* _PROBLEM_
Copy out all the entries below, word for word.

(DATA FOR THIS TASK Opens)

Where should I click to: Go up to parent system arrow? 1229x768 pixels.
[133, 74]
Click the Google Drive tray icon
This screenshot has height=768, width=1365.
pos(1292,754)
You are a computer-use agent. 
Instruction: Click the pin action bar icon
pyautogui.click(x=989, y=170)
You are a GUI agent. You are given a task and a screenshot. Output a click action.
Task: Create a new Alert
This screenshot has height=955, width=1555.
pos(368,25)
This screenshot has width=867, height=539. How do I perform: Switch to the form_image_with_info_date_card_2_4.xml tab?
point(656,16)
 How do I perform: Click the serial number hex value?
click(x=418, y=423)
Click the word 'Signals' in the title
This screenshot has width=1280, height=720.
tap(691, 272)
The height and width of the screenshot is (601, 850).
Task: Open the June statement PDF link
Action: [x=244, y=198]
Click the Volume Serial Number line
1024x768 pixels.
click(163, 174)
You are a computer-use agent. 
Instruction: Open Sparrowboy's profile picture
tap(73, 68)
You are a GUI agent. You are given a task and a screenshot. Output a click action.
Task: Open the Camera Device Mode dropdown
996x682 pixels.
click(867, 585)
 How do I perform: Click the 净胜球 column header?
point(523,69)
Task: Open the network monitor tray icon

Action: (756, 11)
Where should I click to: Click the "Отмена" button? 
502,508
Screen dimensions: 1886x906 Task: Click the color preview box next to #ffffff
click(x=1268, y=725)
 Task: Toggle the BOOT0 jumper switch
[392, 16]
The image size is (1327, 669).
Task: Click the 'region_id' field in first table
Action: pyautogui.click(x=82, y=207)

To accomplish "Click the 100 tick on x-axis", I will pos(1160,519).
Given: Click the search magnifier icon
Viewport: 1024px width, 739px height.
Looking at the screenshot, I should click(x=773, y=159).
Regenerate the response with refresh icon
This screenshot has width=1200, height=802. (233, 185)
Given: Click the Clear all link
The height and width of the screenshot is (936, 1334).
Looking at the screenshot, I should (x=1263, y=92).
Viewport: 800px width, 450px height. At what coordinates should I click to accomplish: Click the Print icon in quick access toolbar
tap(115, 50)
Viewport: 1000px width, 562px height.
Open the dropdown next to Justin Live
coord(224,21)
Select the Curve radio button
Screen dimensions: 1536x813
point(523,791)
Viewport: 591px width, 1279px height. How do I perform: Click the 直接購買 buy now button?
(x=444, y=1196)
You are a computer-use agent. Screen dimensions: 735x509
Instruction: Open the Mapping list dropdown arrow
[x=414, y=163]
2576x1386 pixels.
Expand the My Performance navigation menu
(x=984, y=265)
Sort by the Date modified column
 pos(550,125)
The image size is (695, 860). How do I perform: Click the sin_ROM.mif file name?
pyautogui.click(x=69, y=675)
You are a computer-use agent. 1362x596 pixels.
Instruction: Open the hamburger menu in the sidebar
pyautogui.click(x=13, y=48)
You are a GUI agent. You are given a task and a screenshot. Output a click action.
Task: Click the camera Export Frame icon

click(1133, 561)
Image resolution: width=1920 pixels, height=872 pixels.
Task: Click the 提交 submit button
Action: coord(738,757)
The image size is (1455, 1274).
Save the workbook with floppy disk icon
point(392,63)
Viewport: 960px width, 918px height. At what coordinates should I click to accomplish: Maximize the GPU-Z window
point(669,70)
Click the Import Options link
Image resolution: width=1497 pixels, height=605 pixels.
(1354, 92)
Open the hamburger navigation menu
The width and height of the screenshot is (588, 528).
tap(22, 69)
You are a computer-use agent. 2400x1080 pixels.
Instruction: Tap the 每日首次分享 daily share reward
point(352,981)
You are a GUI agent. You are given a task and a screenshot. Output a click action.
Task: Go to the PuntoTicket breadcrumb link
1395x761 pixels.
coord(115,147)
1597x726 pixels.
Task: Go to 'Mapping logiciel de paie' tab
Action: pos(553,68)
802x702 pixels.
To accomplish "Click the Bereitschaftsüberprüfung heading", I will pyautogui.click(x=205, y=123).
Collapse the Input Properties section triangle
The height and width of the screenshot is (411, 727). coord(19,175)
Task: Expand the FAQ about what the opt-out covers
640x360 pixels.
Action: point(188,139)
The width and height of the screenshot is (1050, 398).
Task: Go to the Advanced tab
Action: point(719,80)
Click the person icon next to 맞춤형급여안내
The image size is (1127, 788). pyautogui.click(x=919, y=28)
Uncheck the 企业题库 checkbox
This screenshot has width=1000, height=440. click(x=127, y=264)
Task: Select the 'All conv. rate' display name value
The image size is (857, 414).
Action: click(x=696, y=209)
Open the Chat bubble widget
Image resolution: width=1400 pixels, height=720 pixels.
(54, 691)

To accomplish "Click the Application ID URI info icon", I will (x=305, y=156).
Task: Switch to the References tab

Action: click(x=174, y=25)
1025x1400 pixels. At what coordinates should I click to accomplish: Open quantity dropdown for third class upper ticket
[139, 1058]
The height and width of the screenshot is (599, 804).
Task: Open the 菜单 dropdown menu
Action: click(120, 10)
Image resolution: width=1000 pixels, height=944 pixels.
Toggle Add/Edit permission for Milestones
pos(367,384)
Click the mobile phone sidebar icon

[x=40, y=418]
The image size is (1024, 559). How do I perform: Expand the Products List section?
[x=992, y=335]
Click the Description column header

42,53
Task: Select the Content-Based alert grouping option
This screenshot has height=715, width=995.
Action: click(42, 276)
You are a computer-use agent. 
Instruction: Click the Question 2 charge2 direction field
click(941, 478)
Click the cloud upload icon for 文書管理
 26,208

(DATA FOR THIS TASK Closes)

* _SOLUTION FOR THIS EXERCISE_
Where should I click to: Go up to parent system arrow? 1229x768 pixels.
[133, 74]
Click the Google Drive tray icon
This screenshot has height=768, width=1365.
pos(1292,754)
You are a computer-use agent. 
Instruction: Click the pin action bar icon
pyautogui.click(x=989, y=170)
You are a GUI agent. You are given a task and a screenshot. Output a click action.
Task: Create a new Alert
This screenshot has height=955, width=1555.
pos(368,25)
This screenshot has width=867, height=539. How do I perform: Switch to the form_image_with_info_date_card_2_4.xml tab?
point(656,16)
 How do I perform: Click the serial number hex value?
click(x=418, y=423)
Click the word 'Signals' in the title
This screenshot has width=1280, height=720.
tap(691, 272)
The height and width of the screenshot is (601, 850).
Task: Open the June statement PDF link
Action: [x=244, y=198]
Click the Volume Serial Number line
1024x768 pixels.
click(163, 174)
You are a computer-use agent. 
Instruction: Open Sparrowboy's profile picture
tap(73, 68)
You are a GUI agent. You are given a task and a screenshot. Output a click action.
Task: Open the Camera Device Mode dropdown
996x682 pixels.
click(867, 585)
 How do I perform: Click the 净胜球 column header?
point(523,69)
Task: Open the network monitor tray icon

Action: (756, 11)
Where should I click to: Click the "Отмена" button? 
502,508
Screen dimensions: 1886x906 Task: Click the color preview box next to #ffffff
click(x=1268, y=725)
 Task: Toggle the BOOT0 jumper switch
[392, 16]
The image size is (1327, 669).
Task: Click the 'region_id' field in first table
Action: pyautogui.click(x=82, y=207)

To accomplish "Click the 100 tick on x-axis", I will pos(1160,519).
Given: Click the search magnifier icon
Viewport: 1024px width, 739px height.
Looking at the screenshot, I should click(x=773, y=159).
Regenerate the response with refresh icon
This screenshot has width=1200, height=802. (233, 185)
Given: Click the Clear all link
The height and width of the screenshot is (936, 1334).
Looking at the screenshot, I should (x=1263, y=92).
Viewport: 800px width, 450px height. At what coordinates should I click to accomplish: Click the Print icon in quick access toolbar
tap(115, 50)
Viewport: 1000px width, 562px height.
Open the dropdown next to Justin Live
coord(224,21)
Select the Curve radio button
Screen dimensions: 1536x813
point(523,791)
Viewport: 591px width, 1279px height. How do I perform: Click the 直接購買 buy now button?
(x=444, y=1196)
You are a computer-use agent. Screen dimensions: 735x509
Instruction: Open the Mapping list dropdown arrow
[x=414, y=163]
2576x1386 pixels.
Expand the My Performance navigation menu
(x=984, y=265)
Sort by the Date modified column
 pos(550,125)
The image size is (695, 860). How do I perform: Click the sin_ROM.mif file name?
pyautogui.click(x=69, y=675)
You are a computer-use agent. 1362x596 pixels.
Instruction: Open the hamburger menu in the sidebar
pyautogui.click(x=13, y=48)
You are a GUI agent. You are given a task and a screenshot. Output a click action.
Task: Click the camera Export Frame icon

click(1133, 561)
Image resolution: width=1920 pixels, height=872 pixels.
Task: Click the 提交 submit button
Action: coord(738,757)
The image size is (1455, 1274).
Save the workbook with floppy disk icon
point(392,63)
Viewport: 960px width, 918px height. At what coordinates should I click to accomplish: Maximize the GPU-Z window
point(669,70)
Click the Import Options link
Image resolution: width=1497 pixels, height=605 pixels.
(1354, 92)
Open the hamburger navigation menu
The width and height of the screenshot is (588, 528).
tap(22, 69)
You are a computer-use agent. 2400x1080 pixels.
Instruction: Tap the 每日首次分享 daily share reward
point(352,981)
You are a GUI agent. You are given a task and a screenshot. Output a click action.
Task: Go to the PuntoTicket breadcrumb link
1395x761 pixels.
coord(115,147)
1597x726 pixels.
Task: Go to 'Mapping logiciel de paie' tab
Action: pos(553,68)
802x702 pixels.
To accomplish "Click the Bereitschaftsüberprüfung heading", I will pyautogui.click(x=205, y=123).
Collapse the Input Properties section triangle
The height and width of the screenshot is (411, 727). coord(19,175)
Task: Expand the FAQ about what the opt-out covers
640x360 pixels.
Action: point(188,139)
The width and height of the screenshot is (1050, 398).
Task: Go to the Advanced tab
Action: point(719,80)
Click the person icon next to 맞춤형급여안내
The image size is (1127, 788). pyautogui.click(x=919, y=28)
Uncheck the 企业题库 checkbox
This screenshot has width=1000, height=440. click(x=127, y=264)
Task: Select the 'All conv. rate' display name value
The image size is (857, 414).
Action: click(x=696, y=209)
Open the Chat bubble widget
Image resolution: width=1400 pixels, height=720 pixels.
(54, 691)

To accomplish "Click the Application ID URI info icon", I will (x=305, y=156).
Task: Switch to the References tab

Action: click(x=174, y=25)
1025x1400 pixels. At what coordinates should I click to accomplish: Open quantity dropdown for third class upper ticket
[139, 1058]
The height and width of the screenshot is (599, 804).
Task: Open the 菜单 dropdown menu
Action: click(120, 10)
Image resolution: width=1000 pixels, height=944 pixels.
Toggle Add/Edit permission for Milestones
pos(367,384)
Click the mobile phone sidebar icon

[x=40, y=418]
The image size is (1024, 559). How do I perform: Expand the Products List section?
[x=992, y=335]
Click the Description column header

42,53
Task: Select the Content-Based alert grouping option
This screenshot has height=715, width=995.
Action: click(42, 276)
You are a computer-use agent. 
Instruction: Click the Question 2 charge2 direction field
click(941, 478)
Click the cloud upload icon for 文書管理
 26,208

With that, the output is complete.